Two facts emerge from the experience of all educationists. The first is, that children are naturally receptive and responsive; the second, that adolescents are naturally idealistic. In both stages, the young human creature is full of interests and curiosities asking to be satisfied, of energies demanding expression; and here, in their budding, thrusting life—for which we, by our choice of surroundings and influence, may provide the objective—is the raw material out of which the spiritual humanity of the future might be made. The child has already within it the living seed wherein all human possibilities are contained; our part is to give the right soil, the shelter, and the watering-can. Spiritual education therefore does not consist in putting into the child something which it has not; but in educing and sublimating that which it has—in establishing habits, fostering a trend of growth which shall serve it well in later years. Already, all the dynamic instincts are present, at least in germ; asking for an outlet. The will and the emotions, ductile as they will never be again, are ready to make full and ungraduated response to any genuine appeal to enthusiasm. The imagination will accept the food we give, if we give it in the right way. What an opportunity! Nowhere else do we come into such direct contact with the plastic stuff of life; never again shall we have at our disposal such a fund of emotional energy.
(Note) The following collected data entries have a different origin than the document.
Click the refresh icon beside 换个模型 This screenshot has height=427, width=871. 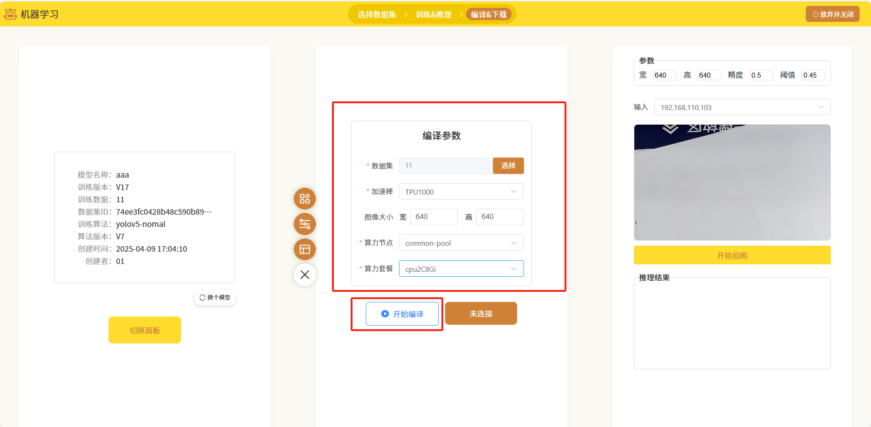click(202, 297)
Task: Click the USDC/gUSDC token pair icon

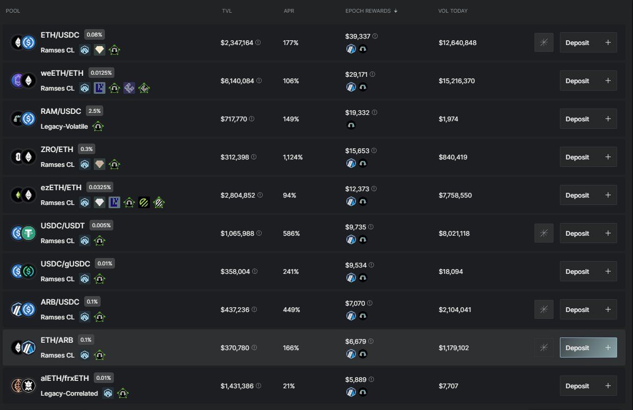Action: 23,271
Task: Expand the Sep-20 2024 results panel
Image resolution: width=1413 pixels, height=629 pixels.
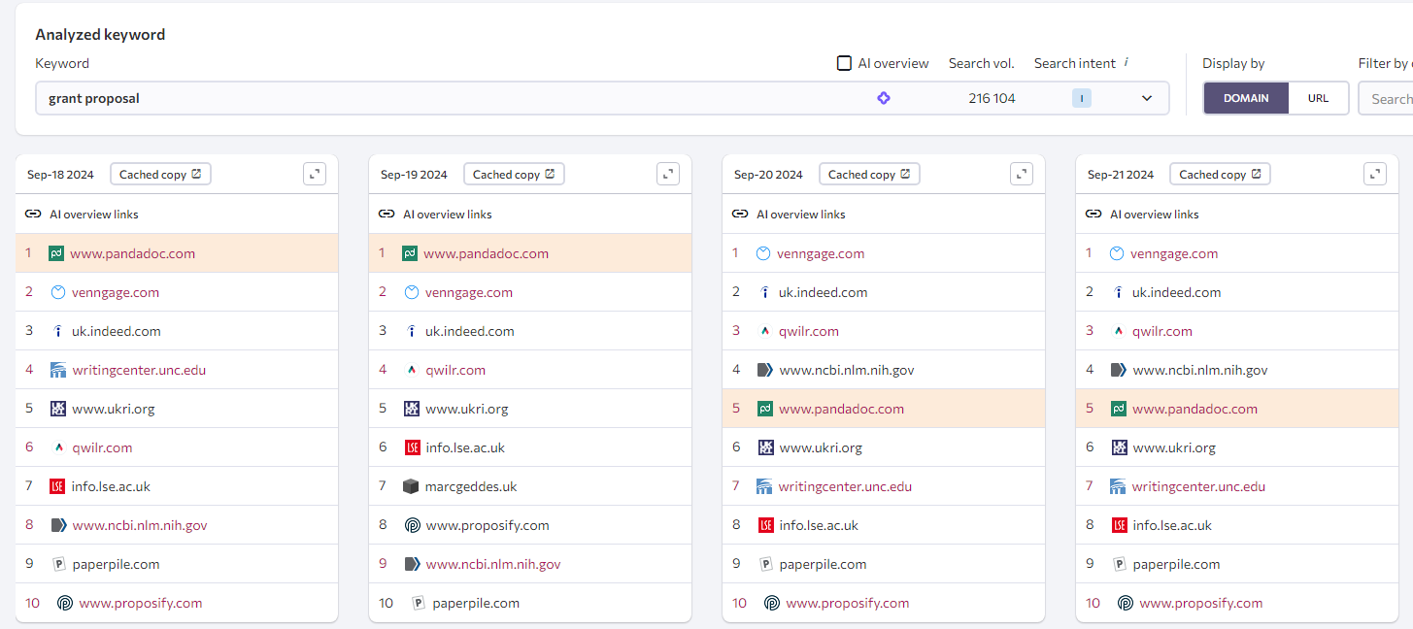Action: (x=1021, y=174)
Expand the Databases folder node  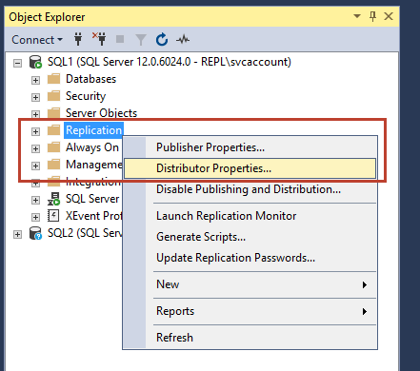click(x=35, y=80)
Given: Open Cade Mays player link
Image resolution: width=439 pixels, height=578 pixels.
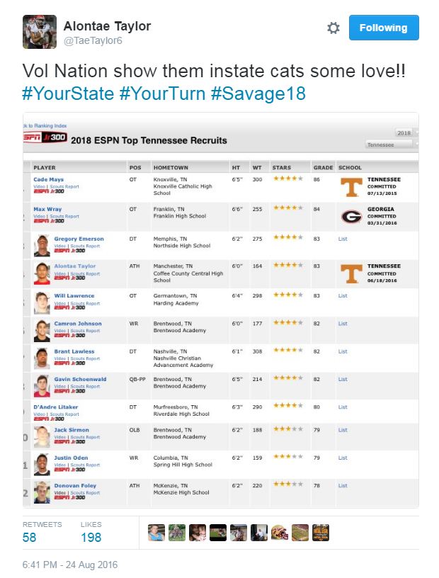Looking at the screenshot, I should (48, 179).
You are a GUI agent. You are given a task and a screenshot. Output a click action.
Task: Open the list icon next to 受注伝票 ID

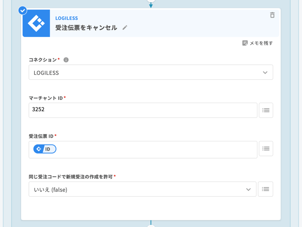pos(266,149)
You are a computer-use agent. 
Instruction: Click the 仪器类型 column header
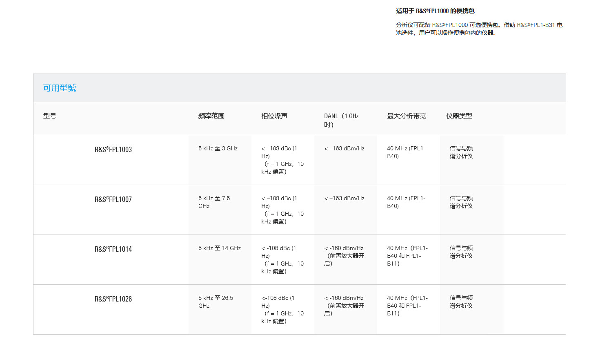pos(459,116)
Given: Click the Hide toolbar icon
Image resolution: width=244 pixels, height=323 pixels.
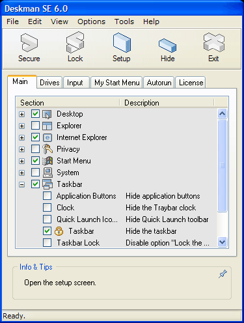Looking at the screenshot, I should click(x=167, y=45).
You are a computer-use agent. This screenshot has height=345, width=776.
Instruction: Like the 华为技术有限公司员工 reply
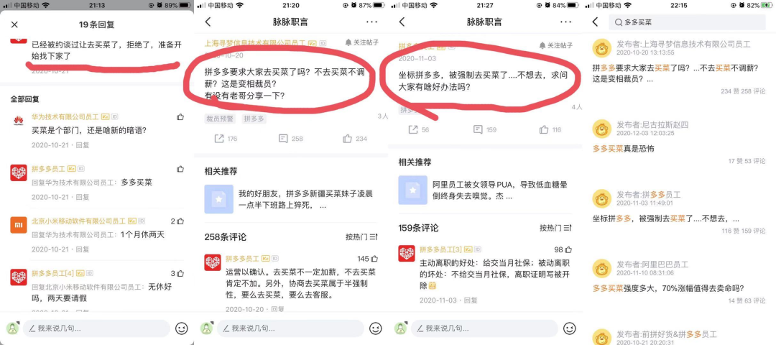(180, 117)
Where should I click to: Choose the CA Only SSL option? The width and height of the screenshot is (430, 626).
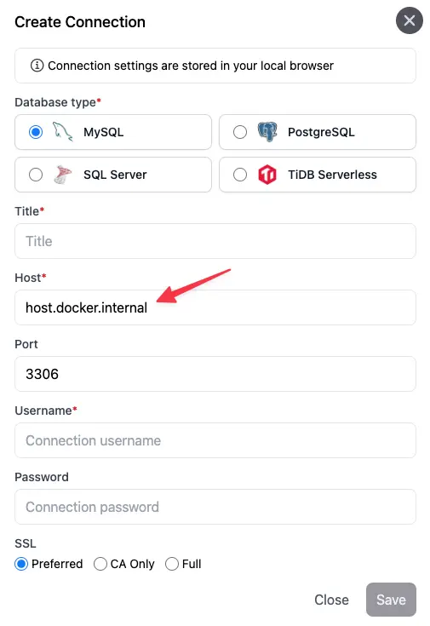point(100,564)
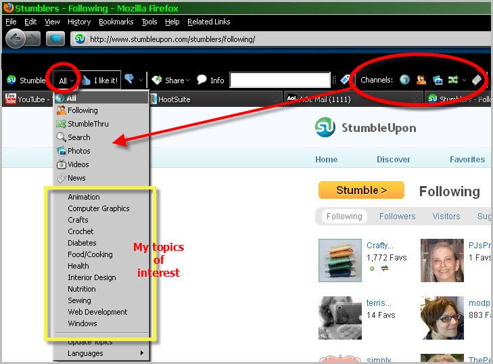Click the thumbs-down dislike icon
The image size is (493, 364).
tap(129, 80)
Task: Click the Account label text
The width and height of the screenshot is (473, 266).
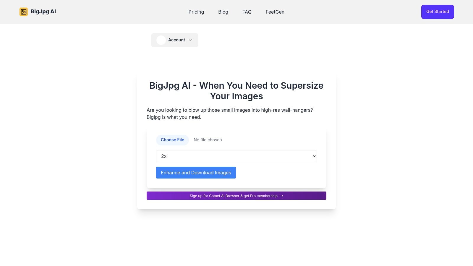Action: coord(176,40)
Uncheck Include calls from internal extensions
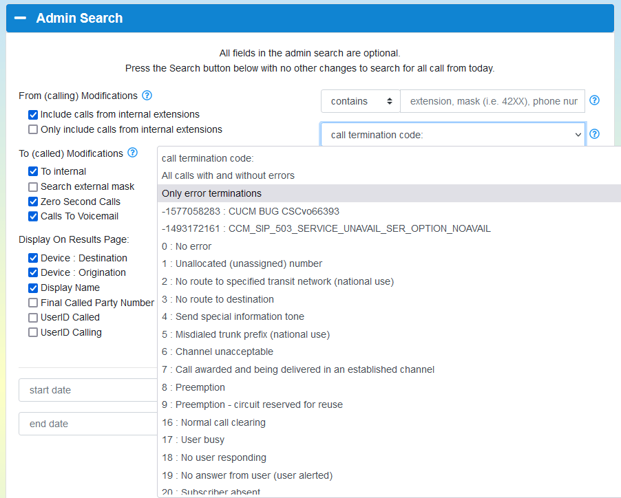 point(33,115)
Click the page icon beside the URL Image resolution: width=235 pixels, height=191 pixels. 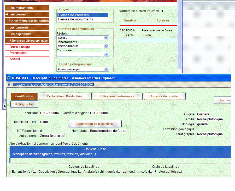[x=9, y=85]
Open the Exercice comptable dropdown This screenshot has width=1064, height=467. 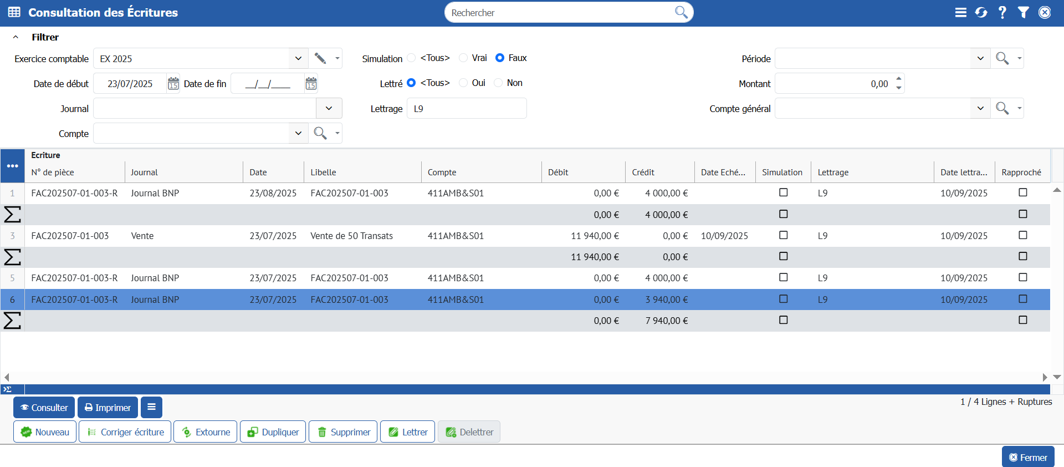coord(298,58)
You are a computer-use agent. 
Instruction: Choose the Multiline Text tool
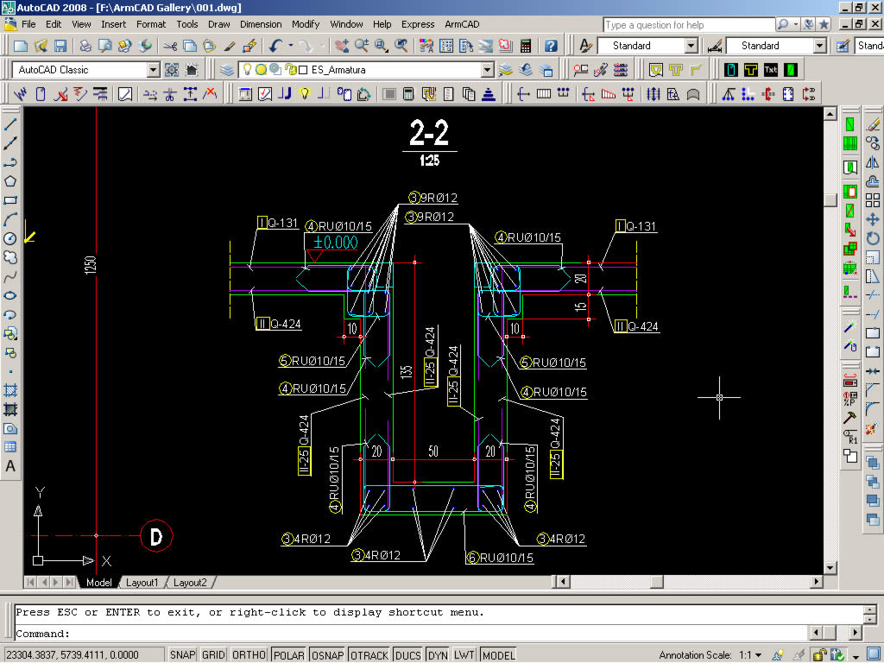[10, 466]
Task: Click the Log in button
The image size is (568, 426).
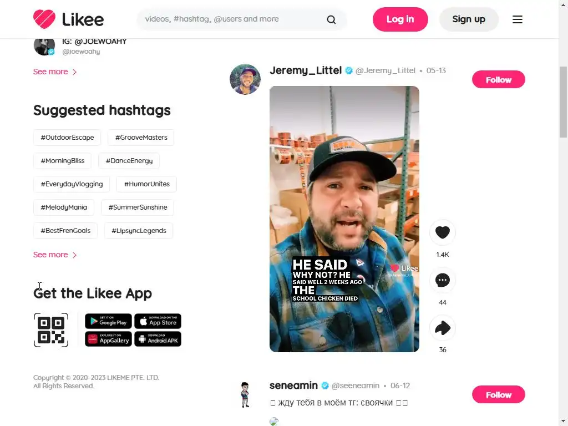Action: (400, 19)
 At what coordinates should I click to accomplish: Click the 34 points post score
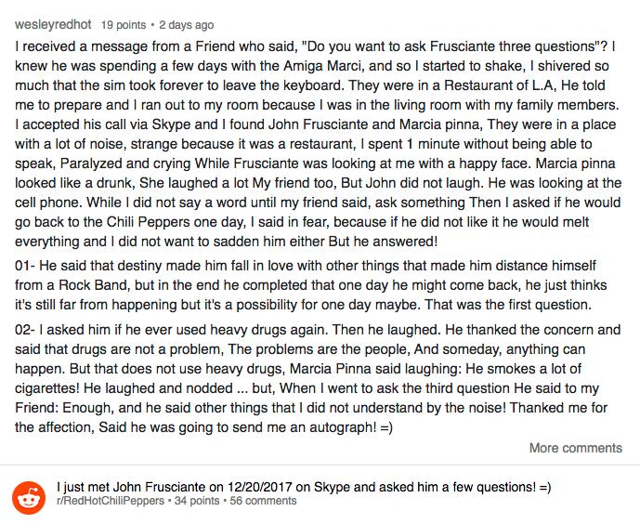(x=197, y=501)
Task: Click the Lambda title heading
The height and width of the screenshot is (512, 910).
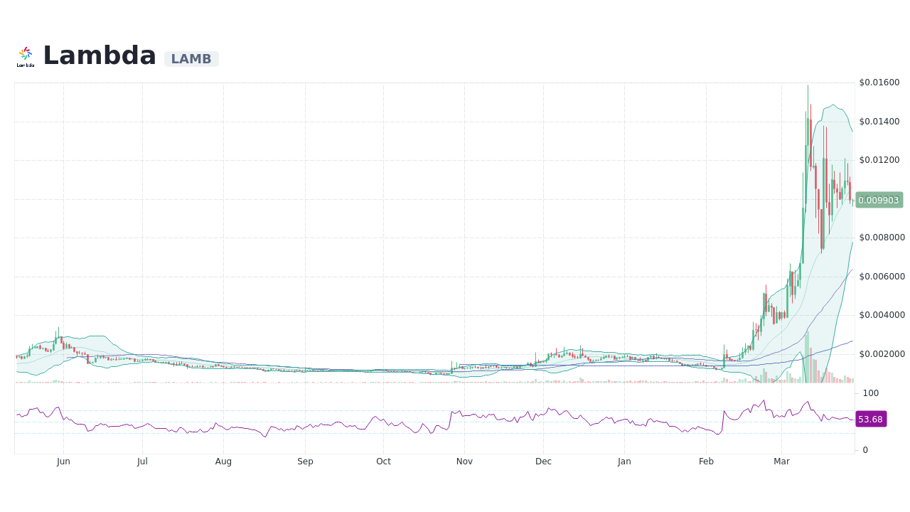Action: 99,55
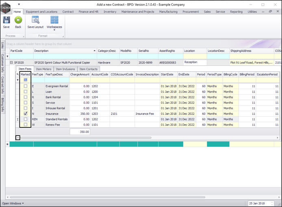Uncheck the Insurance fee Marked checkbox
The width and height of the screenshot is (282, 207).
(25, 114)
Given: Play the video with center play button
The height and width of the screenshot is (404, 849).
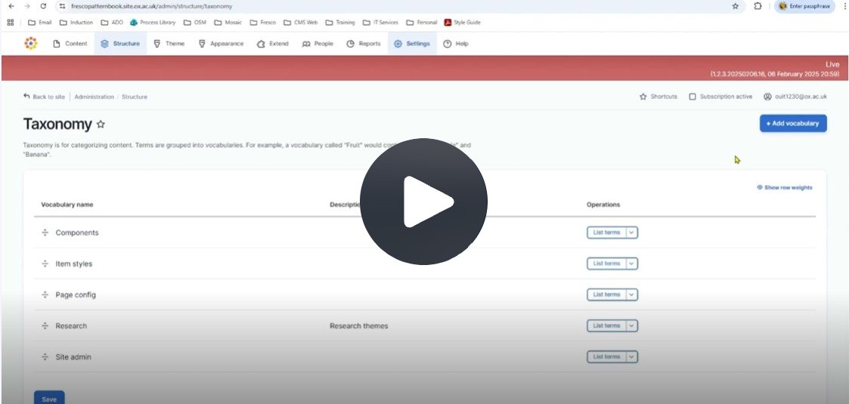Looking at the screenshot, I should click(423, 202).
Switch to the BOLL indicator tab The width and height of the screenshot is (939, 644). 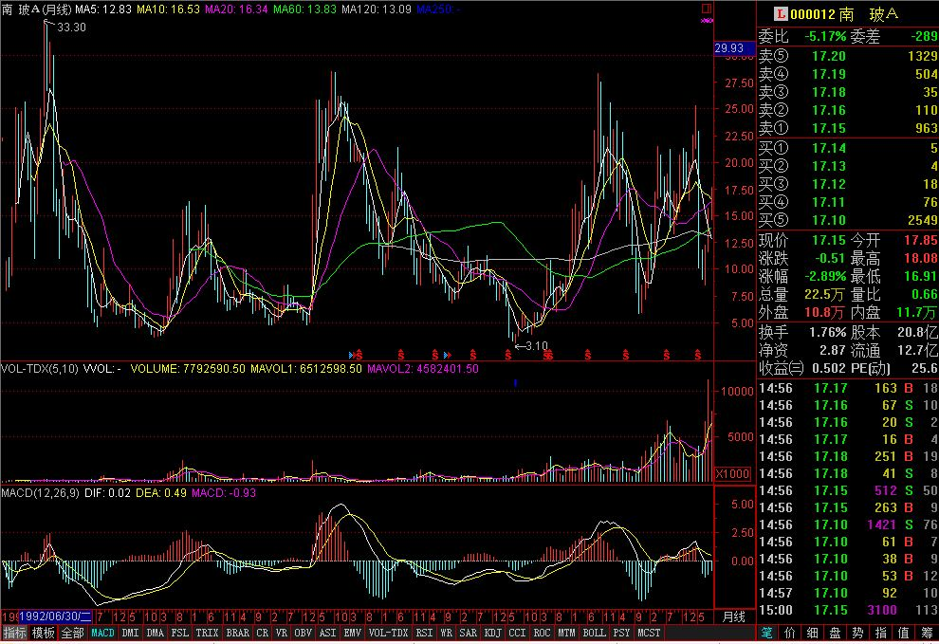[x=594, y=633]
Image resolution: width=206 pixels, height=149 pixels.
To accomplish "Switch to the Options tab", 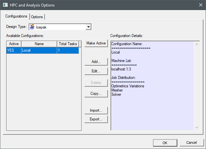I will coord(37,17).
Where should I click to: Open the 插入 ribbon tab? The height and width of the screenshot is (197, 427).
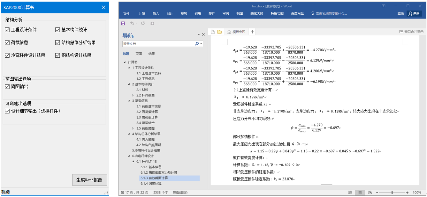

In the child's dreams and fantasies, in its eager hero-worship—later, in the adolescent's fervid friendships or devoted loyalty to an adored leader—we see the search of the living growing creature for more life and love, for an enduring object of devotion. Do we always manage or even try to give it that enduring object, in a form it can accept? Yet the responsibility of providing such a presentation of belief as shall evoke the spontaneous reactions of faith and love—for no compulsory idealism ever succeeds—is definitely laid on the parent and the teacher. It is in the enthusiastic imitation of a beloved leader that the child or adolescent learns best. Were the spiritual life the most real of facts to us, did we believe in it as we variously believe in athletics, physical science or the arts, surely we should spare no effort to turn to its purposes these priceless qualities of youth? Were the mind's communion with the Spirit of God generally regarded as its natural privilege and therefore the first condition of its happiness and health, the general method and tone of modern education would inevitably differ considerably from that which we usually see: and if the life of the Spirit is to come to fruition, here is one of the points at which reformation must begin. When we look at the ordinary practice of modern "civilized" Europe, we cannot claim that any noticeable proportion of our young people are taught during their docile and impressionable years the nature and discipline of their spiritual faculties, in the open and common-sense way in which they are taught languages, science, music or gymnastics. Yet it is surely a central duty of the educator to deepen and enrich to the fullest extent possible his pupil's apprehension of the universe; and must not all such apprehension move towards the discovery of that universe as a spiritual fact?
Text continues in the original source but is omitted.